Viver, mas mal, debaixo da asa de uma pelicana com ar de mãe perfeitamente normal (se calhar é porque é!), uma mãe que provê, que mais lhe é pedido, afinal de contas? As mães servem para prover, desde que façam isso tudo o resto é secundário. Prover é levar a espécie a bom porto, é encher os tubos digestivos gerados e deixar a sua metafísica para outros. Se ser mãe fosse só isso, ó tragédia de quem não pensa, de quem só engravida, pare e alimenta – outra conversa, pois.

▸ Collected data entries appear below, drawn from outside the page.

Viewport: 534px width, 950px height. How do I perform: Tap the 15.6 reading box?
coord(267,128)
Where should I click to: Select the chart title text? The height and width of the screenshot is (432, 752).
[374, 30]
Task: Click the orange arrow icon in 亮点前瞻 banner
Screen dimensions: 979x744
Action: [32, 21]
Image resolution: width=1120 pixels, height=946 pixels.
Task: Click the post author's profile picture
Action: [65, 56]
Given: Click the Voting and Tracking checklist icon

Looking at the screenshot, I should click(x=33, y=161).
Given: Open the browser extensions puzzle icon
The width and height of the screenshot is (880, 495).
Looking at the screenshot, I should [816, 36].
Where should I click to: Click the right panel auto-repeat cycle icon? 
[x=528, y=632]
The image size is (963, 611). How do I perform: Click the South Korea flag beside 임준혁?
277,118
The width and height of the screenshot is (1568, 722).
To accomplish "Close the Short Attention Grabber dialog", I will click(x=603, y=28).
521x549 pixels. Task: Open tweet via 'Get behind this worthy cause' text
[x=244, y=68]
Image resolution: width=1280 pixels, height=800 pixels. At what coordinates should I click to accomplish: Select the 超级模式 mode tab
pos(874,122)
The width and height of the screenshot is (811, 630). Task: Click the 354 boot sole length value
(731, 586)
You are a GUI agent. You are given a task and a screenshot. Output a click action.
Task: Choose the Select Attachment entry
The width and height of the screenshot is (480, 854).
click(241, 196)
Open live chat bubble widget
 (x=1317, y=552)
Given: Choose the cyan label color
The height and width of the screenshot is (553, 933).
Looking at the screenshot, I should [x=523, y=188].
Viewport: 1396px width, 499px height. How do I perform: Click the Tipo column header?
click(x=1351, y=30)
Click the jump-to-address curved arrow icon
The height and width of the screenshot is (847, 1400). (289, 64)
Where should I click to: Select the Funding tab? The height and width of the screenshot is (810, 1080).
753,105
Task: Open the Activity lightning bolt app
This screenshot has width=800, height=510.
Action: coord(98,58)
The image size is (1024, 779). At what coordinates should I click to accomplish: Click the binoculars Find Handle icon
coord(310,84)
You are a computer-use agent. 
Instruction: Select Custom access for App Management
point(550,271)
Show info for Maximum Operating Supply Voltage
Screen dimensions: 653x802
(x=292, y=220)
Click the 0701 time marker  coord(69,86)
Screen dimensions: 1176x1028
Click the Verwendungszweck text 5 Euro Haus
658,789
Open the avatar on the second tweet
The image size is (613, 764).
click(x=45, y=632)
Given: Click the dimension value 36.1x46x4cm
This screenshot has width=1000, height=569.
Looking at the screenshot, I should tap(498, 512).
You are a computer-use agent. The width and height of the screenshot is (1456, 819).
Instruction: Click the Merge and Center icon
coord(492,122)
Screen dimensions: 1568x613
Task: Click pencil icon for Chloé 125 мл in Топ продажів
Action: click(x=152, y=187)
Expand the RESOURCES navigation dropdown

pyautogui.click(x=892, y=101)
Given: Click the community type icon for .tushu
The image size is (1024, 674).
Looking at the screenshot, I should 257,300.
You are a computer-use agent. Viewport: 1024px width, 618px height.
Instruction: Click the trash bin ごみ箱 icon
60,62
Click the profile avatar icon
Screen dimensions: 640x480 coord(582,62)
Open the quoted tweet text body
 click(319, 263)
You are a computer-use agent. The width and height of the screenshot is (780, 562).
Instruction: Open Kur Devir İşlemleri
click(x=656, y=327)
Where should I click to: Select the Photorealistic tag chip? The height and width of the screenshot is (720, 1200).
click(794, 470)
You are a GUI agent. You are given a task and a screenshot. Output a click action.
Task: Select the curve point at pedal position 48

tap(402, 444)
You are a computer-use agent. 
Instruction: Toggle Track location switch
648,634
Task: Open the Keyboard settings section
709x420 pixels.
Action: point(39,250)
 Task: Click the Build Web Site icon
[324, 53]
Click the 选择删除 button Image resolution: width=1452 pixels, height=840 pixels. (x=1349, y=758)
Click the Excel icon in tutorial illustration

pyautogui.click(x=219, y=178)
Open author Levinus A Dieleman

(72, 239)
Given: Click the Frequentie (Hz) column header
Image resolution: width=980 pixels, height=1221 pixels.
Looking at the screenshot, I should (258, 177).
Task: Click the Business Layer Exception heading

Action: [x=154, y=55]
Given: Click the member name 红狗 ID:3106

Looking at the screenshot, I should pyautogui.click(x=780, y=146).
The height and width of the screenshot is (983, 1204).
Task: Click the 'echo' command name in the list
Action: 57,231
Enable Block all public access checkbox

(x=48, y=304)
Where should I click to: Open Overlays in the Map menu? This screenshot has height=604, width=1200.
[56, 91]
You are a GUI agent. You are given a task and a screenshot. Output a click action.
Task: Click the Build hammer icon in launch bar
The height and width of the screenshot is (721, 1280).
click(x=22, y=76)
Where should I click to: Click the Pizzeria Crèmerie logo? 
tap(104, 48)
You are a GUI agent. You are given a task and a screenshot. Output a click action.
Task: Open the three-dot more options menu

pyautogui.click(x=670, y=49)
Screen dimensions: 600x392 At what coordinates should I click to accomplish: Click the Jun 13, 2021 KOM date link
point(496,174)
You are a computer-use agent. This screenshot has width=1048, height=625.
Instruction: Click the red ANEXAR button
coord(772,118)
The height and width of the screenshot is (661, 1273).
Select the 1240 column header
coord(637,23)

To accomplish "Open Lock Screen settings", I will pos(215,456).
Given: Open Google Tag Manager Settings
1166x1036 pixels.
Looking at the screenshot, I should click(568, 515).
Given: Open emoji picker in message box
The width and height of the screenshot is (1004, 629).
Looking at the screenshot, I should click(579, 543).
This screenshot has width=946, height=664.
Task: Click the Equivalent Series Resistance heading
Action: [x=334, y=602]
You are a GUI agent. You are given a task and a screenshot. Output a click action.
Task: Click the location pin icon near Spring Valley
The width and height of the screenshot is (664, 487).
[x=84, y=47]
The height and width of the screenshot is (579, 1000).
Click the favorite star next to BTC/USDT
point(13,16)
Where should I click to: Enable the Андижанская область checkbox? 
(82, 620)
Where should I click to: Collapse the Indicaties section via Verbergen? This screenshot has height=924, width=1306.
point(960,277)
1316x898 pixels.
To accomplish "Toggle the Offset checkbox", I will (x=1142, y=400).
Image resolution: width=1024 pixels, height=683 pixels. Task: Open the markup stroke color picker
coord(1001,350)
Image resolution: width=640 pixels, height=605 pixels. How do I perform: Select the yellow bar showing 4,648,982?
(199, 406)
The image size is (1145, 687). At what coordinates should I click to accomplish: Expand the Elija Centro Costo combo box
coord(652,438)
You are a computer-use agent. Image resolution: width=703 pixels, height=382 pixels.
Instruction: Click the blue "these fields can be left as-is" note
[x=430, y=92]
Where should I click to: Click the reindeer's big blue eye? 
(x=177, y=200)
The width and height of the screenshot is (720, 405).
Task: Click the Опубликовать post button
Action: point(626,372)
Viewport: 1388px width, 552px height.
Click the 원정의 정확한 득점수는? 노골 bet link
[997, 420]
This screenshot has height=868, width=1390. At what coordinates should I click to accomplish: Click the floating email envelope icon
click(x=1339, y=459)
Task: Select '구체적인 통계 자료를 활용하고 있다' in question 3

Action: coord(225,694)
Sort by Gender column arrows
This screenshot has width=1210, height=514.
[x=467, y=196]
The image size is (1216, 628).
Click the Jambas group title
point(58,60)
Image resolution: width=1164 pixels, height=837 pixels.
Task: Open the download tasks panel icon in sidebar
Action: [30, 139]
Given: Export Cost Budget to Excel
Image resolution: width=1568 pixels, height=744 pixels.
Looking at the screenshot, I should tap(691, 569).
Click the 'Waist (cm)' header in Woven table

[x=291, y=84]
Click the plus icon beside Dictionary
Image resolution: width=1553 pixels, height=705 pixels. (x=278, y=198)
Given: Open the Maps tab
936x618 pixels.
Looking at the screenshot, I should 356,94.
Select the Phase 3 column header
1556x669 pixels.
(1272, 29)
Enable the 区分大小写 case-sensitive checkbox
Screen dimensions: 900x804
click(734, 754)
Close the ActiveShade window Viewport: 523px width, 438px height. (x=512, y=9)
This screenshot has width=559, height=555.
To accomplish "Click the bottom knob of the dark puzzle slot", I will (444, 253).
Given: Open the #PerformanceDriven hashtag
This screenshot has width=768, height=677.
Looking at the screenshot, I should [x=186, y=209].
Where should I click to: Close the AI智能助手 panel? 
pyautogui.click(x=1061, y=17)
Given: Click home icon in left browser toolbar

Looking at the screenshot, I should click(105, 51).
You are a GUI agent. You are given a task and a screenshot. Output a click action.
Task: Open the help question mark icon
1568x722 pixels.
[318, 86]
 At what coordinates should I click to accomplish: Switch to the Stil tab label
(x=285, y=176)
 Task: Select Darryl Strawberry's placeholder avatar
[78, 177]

Viver, mas tão mal que uma pessoa não consegue ser mãe da própria filha, por haver lá atrás uma outra mãe, ou a memória de quem foi, que não deixa. A sua sombra paira, está sempre por perto, com recriminações e porrada para dar, como Sara (Rita Blanco) faz a Piedade (Anabela Moreira), nome que revela a constelação de maldade bruta que anima aquela família, cunhado à nascença que é para não falhar, sendo capaz de prosseguir o seu caminho danado até à geração seguinte, atingindo também Salomé (Madalena Almeida), a filha de Piedade, todas carentes da humanidade bela de uma mãe.
João Canijo fez com estas e outras personagens, todas fortíssimas, de uma composição de se lhe tirar no chapéu (tiro-lhes o meu!), uma obra prima. Canijo fez com esse lugar (um hotel decadente, com uma piscina, num lugar belo) dois filmes: Mal Viver e Viver Mal. Gostei mais de Mal Viver. Para mim esse é o filme deste díptico excelentíssimo, com fotografia e som que trouxeram algo novíssimo ao cinema feito por portugueses. Um depuramento muito para além do artístico, depuramento técnico, também, como elemento fundamental da arte que é fazer cinema. O trabalho com o som, em particular, deixou-me pasmada. Nunca tinha ouvido nada assim.
Mal Viver e Viver Mal, de João Canijo (2023). Com Rita Blanco, Anabela Moreira, Madalena Almeida, Clea Almeida, Vera Barreto. Urso de Prata – Grande Prémio do Júri do Festival de Berlim (2023).